Fourth quarter annualized US Gross Domestic Product (GDP) on Thursday is expected to be 5.8%, up from 2.3% prior. Variation from the forecast, up or down, and by degree, will directly impact the USD/JPY and Treasury yields. The Personal Consumption Expenditure (PCE) Price Index on Friday, the Fed's well-known elected measure, will confirm accelerating inflation without providing any new insight on duration or extent.

The bias for the USD/JPY is lower to neutral until the FOMC meeting. Unless the Fed asserts an unexpected penchant for portfolio reduction on Wednesday the lower bias will continue for the balance of the week. Technical support is relatively robust down to 112.75, but then weak for the three-quarters of a figure to 112.00. 

Japan statistics January17–January 21


US statistics January 17–January 21


Japan statistics January 24–January 28


US statistics January 24–January 28


USD/JPY technical outlook

Negative bias in the MACD (Moving Average Convergence Divergence) and Relative Strength Index (RSI) have increased slightly from last week. Failure at 114.00 despite substantial support weakened the  case for a rebound ahead of the Fed meeting on Wednesday. The spread in the MACD is now at its widest of the decline and the RSI is at its lowest since April 2021. Volatility decreased in the second half of the week and is unlikely to revive before the Fed meeting. 
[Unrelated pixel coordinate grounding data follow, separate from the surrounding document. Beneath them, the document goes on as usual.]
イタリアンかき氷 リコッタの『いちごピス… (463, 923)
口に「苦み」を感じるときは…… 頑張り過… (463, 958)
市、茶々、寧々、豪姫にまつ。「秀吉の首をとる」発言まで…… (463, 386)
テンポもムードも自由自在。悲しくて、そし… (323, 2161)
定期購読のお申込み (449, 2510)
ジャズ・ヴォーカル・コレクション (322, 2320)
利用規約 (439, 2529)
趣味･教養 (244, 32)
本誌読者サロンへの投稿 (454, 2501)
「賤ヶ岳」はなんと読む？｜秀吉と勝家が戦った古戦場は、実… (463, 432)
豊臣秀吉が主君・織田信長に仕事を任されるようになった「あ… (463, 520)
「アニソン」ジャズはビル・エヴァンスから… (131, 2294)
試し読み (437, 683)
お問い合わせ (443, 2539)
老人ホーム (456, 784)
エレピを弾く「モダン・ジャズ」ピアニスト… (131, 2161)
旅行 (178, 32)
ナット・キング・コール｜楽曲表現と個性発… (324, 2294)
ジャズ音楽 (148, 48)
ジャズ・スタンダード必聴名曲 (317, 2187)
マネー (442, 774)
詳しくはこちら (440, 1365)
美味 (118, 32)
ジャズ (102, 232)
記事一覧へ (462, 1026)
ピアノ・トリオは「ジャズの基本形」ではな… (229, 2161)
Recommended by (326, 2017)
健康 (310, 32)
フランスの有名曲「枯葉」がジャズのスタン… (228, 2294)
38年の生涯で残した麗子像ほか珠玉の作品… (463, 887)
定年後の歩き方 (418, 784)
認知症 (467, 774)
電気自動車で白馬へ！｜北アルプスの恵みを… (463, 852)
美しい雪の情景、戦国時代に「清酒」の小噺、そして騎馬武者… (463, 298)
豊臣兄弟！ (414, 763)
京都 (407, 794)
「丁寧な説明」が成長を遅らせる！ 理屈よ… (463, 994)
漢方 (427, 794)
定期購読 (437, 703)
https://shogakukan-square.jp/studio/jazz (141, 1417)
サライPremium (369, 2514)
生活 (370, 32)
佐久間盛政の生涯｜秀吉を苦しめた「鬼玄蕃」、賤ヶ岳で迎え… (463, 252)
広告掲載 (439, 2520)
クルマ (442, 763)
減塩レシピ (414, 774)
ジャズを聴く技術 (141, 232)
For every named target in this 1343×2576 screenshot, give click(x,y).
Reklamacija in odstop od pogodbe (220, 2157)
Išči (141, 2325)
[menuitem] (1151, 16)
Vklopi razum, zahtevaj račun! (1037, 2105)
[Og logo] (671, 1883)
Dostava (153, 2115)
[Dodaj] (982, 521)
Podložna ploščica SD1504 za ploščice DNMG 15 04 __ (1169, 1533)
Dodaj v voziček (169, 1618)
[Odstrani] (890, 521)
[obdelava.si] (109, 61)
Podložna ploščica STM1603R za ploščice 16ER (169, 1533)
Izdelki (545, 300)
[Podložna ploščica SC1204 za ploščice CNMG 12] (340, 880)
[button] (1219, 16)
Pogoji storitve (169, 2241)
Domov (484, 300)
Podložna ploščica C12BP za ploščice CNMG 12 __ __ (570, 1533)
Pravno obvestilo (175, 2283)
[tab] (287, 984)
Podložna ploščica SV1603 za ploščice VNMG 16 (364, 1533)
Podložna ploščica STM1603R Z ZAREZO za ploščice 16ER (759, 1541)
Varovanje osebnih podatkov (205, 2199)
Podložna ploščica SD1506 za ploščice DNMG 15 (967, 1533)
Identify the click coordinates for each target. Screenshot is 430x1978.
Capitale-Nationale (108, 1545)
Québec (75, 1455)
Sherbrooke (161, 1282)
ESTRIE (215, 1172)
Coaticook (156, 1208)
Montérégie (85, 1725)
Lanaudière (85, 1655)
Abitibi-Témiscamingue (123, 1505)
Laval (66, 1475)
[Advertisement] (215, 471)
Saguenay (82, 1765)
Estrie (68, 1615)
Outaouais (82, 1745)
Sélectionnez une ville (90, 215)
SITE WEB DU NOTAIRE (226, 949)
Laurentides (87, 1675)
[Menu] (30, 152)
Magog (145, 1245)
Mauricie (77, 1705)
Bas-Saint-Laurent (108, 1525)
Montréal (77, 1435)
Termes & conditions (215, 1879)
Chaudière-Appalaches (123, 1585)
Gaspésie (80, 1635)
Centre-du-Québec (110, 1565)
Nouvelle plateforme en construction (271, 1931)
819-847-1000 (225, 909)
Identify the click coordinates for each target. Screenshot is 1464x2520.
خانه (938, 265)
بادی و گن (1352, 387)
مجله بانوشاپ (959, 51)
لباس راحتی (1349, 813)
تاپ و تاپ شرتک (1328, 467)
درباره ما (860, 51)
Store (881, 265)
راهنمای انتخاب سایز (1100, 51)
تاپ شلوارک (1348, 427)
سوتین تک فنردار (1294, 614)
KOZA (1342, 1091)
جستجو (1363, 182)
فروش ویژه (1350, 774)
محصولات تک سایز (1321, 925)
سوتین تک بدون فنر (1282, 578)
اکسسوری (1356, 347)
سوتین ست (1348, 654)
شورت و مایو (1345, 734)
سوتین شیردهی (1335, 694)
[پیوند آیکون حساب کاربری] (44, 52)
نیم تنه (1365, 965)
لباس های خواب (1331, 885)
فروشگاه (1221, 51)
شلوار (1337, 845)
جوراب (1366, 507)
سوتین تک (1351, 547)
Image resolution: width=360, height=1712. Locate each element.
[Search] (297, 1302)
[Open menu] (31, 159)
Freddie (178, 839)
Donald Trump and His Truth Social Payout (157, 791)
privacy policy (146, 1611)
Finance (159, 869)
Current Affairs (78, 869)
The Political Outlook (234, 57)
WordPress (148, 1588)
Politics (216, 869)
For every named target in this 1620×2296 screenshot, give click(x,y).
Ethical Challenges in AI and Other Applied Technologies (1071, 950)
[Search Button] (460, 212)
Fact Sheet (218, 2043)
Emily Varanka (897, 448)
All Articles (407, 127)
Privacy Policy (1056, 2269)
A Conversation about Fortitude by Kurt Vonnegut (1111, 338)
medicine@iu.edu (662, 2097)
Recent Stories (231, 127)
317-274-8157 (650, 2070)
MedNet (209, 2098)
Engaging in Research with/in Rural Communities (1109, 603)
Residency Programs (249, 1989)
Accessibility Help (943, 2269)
Support is strong at 113.25 where it is augmented by the 100-day moving average (MA) at 113.24 and at 111.50 which is backed by the 200-day MA at 111.47. The range from 112.75 to 112.00 was largely traversed in a single day's trading on October 11 and is consequently free of notable support. If the USD/JPY drops below the three-month low at 112.75, it will likely not rest until 112.00. 

Resistance: 114.00, 114.50, 115.00, 115.35, 116.10

Support: 113.50, 113.25, 112.75, 112.00, 111.50

FXStreet Forecast Poll

The FXStreet Forecast Poll has excellent logic with firm technical support seconded by a fundamental rate outlook favoring the USD/JPY.